Standing Rock is part of an ongoing struggle against the Dakota Access pipeline (DAPL) as indigenous people, defend their water, their communities and their lives. They have faced paramilitary police and armoured vehicles. They have been attacked by clubs, tear gas, mace, pepper spray, bean-bag baton rounds, and flash-bang percussion grenades and water-cannon. Previously private security guards had set attack-dogs upon protesters. Military-clad police have been training and aiming their assault rifles upon peaceful demonstrators. Hundreds have now been arrested.
Peter Kraska, professor and author of ‘Militarizing the American Criminal Justice System: The Changing Roles of the Armed Forces and Police’ explains:
“We have romantic notions of the relationships between government and the private sector and tend to think the old days of police supporting owners of capital—the railroad companies instead of the workers—are from a bygone era. Situations like these show that corporations and energy interests are exercising a monopoly on violence to continue the fossil fuel industry unabated.”
Steven Salaita, professor and author of the forthcoming book ‘Inter/Nationalism: Decolonizing Native America and Palestine’ put it this way: “The current buildup of tremendous force at Standing Rock should be understood as a military invasion of a sovereign nation on behalf of a foreign oil company."
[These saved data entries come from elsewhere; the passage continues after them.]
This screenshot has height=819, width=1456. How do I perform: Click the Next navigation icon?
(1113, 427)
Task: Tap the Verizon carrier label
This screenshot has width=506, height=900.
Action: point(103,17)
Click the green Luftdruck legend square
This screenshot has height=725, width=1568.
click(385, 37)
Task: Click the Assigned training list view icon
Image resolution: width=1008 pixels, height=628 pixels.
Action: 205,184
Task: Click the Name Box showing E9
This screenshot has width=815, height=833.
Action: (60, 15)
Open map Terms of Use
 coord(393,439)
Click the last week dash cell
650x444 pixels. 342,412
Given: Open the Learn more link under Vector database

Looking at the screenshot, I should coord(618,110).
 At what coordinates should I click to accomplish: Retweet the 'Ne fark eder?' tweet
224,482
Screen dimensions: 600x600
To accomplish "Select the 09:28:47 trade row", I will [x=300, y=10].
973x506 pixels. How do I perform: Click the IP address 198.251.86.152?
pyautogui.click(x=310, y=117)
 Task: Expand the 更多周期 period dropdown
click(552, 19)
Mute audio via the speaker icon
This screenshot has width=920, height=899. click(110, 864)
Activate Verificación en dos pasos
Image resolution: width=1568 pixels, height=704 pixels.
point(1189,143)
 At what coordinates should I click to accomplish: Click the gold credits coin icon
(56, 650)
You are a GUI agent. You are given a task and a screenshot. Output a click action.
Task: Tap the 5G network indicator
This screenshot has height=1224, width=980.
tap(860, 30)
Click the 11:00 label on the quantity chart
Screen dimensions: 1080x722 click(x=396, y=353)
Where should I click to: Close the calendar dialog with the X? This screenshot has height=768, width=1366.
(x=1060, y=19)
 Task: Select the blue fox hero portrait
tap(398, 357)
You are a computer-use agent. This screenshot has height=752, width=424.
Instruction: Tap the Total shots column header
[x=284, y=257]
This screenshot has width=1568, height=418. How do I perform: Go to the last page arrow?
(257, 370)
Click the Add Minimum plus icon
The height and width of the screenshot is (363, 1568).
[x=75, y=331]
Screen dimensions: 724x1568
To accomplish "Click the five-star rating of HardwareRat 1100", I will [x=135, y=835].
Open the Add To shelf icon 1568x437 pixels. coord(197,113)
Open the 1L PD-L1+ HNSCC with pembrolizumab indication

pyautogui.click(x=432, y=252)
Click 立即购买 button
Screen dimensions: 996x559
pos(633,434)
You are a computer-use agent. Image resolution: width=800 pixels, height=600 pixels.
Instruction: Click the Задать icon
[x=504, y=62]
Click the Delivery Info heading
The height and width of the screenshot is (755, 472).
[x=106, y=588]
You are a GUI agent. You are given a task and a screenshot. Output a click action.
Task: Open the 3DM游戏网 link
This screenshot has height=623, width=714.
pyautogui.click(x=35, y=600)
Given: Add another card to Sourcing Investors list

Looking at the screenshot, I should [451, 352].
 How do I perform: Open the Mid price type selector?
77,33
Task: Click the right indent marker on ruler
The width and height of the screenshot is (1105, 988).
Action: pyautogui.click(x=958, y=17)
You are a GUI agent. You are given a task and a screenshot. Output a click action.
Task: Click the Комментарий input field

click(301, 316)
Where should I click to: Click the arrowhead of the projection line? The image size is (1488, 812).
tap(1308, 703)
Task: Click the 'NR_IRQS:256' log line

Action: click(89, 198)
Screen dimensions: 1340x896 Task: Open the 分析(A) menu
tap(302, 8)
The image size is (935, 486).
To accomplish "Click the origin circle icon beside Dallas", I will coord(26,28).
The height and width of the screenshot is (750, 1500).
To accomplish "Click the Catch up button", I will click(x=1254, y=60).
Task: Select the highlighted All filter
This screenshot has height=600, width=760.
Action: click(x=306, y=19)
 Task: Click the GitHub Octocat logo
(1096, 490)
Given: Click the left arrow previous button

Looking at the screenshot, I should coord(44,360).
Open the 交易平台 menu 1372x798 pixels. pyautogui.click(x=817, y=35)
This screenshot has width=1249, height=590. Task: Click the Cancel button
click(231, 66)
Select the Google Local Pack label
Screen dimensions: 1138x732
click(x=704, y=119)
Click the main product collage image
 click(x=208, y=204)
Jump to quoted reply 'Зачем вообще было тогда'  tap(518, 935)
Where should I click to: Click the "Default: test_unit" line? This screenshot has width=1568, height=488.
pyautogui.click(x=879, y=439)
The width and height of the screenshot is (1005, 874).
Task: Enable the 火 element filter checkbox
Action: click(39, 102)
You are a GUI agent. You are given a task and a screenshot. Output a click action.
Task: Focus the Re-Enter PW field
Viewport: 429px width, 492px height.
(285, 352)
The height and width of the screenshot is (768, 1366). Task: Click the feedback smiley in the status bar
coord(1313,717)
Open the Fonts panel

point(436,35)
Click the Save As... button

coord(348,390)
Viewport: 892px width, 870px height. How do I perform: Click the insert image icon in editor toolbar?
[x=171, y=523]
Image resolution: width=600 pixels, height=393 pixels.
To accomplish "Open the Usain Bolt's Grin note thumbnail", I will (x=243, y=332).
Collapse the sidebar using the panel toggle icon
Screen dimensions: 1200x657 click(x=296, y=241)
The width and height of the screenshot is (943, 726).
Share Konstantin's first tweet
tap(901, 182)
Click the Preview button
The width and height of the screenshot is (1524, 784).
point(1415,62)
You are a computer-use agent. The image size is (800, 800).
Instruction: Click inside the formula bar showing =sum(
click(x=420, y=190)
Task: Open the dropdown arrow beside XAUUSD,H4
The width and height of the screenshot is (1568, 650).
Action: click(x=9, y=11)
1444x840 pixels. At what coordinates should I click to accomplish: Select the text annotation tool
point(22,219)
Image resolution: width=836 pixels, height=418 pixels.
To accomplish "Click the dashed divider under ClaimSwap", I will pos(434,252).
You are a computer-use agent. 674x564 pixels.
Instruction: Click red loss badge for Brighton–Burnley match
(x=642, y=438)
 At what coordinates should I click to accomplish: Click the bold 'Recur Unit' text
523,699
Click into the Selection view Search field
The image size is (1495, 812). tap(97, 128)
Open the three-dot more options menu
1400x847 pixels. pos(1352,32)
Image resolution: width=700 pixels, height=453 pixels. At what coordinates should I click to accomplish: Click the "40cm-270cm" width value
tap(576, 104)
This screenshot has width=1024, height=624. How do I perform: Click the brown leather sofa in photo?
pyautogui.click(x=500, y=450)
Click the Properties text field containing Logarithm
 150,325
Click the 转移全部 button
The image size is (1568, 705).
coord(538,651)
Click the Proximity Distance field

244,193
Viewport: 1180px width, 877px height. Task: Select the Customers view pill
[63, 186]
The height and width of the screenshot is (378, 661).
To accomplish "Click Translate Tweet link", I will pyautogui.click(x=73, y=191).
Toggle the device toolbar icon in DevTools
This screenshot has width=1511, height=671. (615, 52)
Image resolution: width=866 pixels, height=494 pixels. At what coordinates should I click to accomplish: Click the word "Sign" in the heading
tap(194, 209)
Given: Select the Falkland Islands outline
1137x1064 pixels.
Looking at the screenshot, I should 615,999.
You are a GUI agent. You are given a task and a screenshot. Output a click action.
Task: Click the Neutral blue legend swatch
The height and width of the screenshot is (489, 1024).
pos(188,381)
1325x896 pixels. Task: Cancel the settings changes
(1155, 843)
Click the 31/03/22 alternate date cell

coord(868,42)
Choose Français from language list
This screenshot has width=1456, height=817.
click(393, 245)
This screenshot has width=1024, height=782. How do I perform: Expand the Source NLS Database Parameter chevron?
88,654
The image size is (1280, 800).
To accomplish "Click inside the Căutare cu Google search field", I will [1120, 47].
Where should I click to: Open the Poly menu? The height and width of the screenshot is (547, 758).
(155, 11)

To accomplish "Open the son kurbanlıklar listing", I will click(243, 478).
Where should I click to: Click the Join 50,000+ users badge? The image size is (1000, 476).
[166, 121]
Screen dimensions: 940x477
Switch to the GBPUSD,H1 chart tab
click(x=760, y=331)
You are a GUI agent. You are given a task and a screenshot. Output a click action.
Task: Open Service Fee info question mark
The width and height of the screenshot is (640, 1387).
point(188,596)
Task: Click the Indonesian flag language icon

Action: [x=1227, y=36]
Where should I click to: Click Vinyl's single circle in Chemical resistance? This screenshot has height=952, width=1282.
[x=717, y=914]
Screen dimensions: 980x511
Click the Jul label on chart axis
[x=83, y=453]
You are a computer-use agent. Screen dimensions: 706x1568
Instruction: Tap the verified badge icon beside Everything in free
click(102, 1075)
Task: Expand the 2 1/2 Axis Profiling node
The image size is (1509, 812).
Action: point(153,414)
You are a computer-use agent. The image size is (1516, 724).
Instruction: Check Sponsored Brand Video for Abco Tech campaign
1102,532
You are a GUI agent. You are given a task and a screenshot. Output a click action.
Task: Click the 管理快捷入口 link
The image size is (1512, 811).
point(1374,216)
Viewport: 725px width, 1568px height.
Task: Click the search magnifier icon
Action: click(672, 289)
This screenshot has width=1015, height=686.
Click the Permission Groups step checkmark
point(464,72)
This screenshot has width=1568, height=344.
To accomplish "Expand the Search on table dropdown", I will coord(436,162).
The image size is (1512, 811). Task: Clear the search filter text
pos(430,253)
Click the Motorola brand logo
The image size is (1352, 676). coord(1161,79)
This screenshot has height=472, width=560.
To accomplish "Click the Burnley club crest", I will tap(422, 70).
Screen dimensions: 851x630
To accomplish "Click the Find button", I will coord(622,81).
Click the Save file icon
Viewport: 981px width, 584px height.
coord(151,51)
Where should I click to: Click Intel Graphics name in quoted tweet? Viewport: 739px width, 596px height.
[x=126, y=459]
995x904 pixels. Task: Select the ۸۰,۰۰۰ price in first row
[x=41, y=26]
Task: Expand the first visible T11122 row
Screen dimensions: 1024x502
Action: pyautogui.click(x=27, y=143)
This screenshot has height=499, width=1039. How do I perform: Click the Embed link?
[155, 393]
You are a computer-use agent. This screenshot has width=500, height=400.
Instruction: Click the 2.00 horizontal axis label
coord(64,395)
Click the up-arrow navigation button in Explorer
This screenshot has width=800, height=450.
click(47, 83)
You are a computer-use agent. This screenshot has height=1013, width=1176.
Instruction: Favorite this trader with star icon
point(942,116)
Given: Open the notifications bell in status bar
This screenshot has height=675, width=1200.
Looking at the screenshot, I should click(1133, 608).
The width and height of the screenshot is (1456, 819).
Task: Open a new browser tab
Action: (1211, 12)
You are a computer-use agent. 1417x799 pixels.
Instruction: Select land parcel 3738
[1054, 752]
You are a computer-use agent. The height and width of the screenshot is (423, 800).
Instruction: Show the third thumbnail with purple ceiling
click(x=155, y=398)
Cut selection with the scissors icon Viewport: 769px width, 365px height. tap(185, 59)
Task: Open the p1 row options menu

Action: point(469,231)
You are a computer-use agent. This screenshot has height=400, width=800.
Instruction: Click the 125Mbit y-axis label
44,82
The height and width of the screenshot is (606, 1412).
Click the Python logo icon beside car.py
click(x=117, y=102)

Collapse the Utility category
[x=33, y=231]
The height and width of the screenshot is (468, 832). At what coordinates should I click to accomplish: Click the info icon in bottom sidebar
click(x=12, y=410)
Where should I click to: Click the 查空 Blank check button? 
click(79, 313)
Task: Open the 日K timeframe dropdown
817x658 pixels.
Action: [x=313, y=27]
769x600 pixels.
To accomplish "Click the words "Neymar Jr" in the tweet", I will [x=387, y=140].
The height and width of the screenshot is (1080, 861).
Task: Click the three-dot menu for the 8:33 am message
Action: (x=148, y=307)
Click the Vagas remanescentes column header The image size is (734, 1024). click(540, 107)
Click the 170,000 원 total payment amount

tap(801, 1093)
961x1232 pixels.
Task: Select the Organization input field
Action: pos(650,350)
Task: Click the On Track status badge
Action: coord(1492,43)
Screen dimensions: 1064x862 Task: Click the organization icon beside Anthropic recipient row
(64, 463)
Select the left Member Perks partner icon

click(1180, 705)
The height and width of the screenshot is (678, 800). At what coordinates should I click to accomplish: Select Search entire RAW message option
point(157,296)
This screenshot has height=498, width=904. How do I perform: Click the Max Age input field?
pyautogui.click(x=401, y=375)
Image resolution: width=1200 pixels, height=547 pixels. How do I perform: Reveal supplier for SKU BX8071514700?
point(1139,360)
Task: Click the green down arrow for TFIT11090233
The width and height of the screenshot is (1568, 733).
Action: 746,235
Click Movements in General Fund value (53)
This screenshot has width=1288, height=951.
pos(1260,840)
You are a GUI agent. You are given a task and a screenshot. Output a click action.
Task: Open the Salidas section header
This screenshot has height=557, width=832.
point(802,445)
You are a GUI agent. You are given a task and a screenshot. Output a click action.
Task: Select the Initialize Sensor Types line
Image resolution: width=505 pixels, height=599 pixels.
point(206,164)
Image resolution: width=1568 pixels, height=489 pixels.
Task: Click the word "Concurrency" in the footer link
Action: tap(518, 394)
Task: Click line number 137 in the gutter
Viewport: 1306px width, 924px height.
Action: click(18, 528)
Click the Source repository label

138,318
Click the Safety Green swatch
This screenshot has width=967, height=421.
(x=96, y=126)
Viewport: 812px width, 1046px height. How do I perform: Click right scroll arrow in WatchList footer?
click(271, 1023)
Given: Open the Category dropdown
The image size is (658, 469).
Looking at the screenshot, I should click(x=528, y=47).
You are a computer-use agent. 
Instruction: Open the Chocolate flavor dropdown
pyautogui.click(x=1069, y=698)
The state of North Dakota is applying the Emergency Management Assistance Compact (EMAC) to request extra police assistance from neighboring states, Wisconsin, South Dakota, Minnesota, Wyoming, Indiana and Nebraska. The EMAC program is supposed to be used for disaster relief efforts in other states. Lt. Bob Kroll, the head of the Minneapolis Police Officer’s Federation refers to protesters as "terrorists."